Ils parlent de la violence de l’expulsion, du choc qu’elles ont subi, des biens qu’elles ont perdus, de l’humiliation subie. Les Roms y parlent aussi des raisons qui les poussent à fuir la Roumanie, de leurs espoirs de pouvoir construire ou reconstruire une vie digne avec leurs familles, de leurs projets.

Ces paroles recueillies à peine quelques jours après les faits sont l’expression subjective de personnes qui ont vécu un cauchemar. Ce qu’il faut retenir c’est avant tout la force de l’émotion et le sentiment d’impuissance face à la violence subie jusqu’au fond de l’être.

Ce n’est pas l’exactitude de l’énumération qui est le plus important. On pourra remarquer d’ailleurs que les chiffrages présentés paraissent plutôt dérisoires, venant de personnes qui n’ont cessé de perdre périodiquement, en Roumanie puis en France, le peu qu’ils ont réussi à réunir pour survivre.
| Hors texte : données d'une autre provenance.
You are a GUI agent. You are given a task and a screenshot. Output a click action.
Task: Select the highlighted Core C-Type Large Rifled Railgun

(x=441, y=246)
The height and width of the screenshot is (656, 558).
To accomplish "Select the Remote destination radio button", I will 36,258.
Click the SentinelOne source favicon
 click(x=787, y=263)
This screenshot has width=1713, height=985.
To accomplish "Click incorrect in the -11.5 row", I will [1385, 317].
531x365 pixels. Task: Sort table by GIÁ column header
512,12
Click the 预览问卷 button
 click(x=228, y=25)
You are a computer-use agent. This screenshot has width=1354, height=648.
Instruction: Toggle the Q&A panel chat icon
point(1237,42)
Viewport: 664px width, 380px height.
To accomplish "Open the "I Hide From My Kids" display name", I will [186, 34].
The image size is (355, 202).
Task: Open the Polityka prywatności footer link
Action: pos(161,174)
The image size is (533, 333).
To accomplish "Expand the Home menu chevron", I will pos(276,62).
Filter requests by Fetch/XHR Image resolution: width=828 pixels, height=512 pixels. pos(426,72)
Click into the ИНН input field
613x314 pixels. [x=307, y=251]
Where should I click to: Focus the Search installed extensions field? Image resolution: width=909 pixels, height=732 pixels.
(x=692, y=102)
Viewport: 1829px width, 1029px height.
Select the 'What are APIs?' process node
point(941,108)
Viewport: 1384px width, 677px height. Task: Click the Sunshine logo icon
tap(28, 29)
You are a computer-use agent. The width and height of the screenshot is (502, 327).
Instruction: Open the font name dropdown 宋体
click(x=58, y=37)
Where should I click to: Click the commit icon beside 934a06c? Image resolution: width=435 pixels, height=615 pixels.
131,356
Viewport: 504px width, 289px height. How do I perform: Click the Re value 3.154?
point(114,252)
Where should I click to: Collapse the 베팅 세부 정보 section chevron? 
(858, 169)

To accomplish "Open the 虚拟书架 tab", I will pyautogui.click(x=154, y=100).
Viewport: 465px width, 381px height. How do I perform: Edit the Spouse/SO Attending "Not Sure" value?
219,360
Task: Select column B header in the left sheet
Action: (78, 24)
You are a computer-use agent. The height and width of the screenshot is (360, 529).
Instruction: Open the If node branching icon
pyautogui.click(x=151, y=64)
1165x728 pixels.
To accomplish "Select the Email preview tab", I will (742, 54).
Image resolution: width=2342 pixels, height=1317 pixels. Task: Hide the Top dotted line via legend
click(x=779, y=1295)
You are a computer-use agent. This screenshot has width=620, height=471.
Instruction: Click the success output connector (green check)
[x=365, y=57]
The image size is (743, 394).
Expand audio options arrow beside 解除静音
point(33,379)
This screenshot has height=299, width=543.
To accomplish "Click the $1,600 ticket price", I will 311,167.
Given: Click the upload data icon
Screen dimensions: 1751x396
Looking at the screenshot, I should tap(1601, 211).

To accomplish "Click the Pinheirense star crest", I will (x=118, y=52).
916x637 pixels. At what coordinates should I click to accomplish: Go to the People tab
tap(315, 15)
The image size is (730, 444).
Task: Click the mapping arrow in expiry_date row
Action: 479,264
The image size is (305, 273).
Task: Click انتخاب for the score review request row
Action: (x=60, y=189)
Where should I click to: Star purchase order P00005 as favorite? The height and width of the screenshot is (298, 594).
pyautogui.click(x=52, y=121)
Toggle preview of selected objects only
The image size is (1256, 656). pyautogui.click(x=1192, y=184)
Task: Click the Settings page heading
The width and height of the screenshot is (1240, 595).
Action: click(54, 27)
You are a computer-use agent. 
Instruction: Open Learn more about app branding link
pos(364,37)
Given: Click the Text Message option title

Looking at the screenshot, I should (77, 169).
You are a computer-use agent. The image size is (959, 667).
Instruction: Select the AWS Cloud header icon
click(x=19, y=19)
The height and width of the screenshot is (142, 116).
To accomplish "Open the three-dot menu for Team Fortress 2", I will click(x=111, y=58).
Objectivement, aucune des déclarations concernant les pertes subies n’est vérifiable, puisque toutes les traces sont parties en miettes et en fumée. Il reste qu’il serait profondément injuste de noyer l’évaluation du préjudice dans des considérations morales et compassion-nelles. La ruine matérielle est évidente et nous devrons faire tout ce qui est possible, à l’appui d’une éventuelle plainte en justice, pour affiner et réunir tous les éléments concrets qui peuvent être portés au dossier.

Jean Chabannes.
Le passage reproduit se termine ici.